RECORDS SUPPLIED Start Marker

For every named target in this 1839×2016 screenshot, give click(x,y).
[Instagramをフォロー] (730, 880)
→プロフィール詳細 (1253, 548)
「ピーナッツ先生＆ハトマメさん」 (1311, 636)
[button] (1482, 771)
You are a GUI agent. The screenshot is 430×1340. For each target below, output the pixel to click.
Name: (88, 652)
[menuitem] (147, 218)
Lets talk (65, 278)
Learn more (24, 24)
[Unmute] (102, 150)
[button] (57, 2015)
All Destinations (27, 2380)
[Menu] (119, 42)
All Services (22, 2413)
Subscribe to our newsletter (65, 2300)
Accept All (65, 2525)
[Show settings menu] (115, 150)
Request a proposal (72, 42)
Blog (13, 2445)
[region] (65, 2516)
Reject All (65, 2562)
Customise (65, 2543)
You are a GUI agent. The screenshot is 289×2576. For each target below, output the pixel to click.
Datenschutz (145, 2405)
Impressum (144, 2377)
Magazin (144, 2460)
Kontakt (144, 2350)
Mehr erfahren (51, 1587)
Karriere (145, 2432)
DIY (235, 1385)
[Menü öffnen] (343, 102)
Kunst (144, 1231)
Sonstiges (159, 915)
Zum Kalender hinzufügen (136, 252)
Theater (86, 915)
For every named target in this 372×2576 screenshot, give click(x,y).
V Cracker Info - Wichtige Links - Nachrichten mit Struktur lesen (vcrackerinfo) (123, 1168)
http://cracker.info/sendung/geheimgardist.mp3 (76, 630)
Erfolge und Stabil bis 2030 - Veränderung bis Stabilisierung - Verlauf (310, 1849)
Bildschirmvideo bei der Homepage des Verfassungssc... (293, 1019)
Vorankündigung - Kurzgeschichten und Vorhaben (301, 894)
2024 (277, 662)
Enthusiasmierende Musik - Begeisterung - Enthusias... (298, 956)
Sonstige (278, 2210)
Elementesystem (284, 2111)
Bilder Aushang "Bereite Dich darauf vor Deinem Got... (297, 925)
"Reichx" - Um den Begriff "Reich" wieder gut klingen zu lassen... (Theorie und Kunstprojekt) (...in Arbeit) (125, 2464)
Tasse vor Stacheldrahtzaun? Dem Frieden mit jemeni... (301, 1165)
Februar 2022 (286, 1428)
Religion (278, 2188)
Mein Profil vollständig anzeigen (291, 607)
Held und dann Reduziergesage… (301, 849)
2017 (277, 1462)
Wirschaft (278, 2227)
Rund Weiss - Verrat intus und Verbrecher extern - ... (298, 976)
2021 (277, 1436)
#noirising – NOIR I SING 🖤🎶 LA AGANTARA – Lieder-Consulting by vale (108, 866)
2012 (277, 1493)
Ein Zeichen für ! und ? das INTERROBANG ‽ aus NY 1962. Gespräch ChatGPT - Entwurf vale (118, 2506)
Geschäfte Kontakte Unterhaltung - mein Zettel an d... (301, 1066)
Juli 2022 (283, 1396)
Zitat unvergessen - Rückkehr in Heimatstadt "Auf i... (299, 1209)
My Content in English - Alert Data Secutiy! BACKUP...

RECORDS SUPPLIED End Marker

→ **WHAT THE TASK ASKS**
Where does the string "pixel" occur in the material? Copy every line where it does.

→ **WRITTEN RESPONSE**
You are a GUI agent. The screenshot is 430×1340. For each target below, output the pixel to click.
You are a GUI agent. The screenshot is 289×2576. For each target below, output the pixel to click.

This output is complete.